# Task directions:
For the word "computer", give the number of lines in these entries that contain it, with nothing else.

"""

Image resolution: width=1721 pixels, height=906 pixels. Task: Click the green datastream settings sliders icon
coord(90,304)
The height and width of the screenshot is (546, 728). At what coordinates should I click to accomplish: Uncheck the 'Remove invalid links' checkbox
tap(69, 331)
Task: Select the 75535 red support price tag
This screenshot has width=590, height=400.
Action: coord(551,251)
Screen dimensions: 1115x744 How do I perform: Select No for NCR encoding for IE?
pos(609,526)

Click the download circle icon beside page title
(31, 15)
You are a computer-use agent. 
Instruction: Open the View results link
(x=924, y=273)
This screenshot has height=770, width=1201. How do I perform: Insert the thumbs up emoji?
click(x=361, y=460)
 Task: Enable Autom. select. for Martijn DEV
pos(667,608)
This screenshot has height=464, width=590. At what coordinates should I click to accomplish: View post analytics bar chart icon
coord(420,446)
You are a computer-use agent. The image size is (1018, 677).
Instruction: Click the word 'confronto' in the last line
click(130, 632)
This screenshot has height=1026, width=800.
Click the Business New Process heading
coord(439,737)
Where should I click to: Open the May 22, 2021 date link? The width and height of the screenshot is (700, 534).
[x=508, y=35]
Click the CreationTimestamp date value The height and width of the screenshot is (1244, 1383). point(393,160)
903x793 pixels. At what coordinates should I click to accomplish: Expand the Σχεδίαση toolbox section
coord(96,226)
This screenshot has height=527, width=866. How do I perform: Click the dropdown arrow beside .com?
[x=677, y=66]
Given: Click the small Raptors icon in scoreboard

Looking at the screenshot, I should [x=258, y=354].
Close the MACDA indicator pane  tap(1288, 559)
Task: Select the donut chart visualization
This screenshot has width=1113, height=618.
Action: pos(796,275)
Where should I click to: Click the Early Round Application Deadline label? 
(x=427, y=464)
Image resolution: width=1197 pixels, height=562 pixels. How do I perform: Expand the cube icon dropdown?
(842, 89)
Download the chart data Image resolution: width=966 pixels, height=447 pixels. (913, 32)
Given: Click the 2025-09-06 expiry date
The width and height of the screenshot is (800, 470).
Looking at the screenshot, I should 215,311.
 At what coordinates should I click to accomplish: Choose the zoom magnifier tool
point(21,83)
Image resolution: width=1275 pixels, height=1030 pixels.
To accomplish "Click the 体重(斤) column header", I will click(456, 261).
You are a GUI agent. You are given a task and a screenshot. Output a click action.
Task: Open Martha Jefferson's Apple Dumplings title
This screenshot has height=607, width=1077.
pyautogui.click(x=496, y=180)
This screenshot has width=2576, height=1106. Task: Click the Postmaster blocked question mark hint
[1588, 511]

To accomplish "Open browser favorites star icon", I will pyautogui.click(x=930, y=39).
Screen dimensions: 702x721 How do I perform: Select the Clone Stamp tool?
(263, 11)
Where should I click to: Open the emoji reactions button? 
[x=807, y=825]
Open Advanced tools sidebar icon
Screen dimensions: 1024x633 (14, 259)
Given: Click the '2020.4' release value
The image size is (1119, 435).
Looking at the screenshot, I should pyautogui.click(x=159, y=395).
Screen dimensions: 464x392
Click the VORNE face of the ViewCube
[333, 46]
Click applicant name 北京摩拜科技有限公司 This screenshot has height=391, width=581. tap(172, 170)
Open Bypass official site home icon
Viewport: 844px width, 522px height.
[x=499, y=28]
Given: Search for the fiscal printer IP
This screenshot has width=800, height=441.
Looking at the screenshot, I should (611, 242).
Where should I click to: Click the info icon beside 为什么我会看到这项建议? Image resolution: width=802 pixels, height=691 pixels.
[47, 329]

"""

# Written reply:
2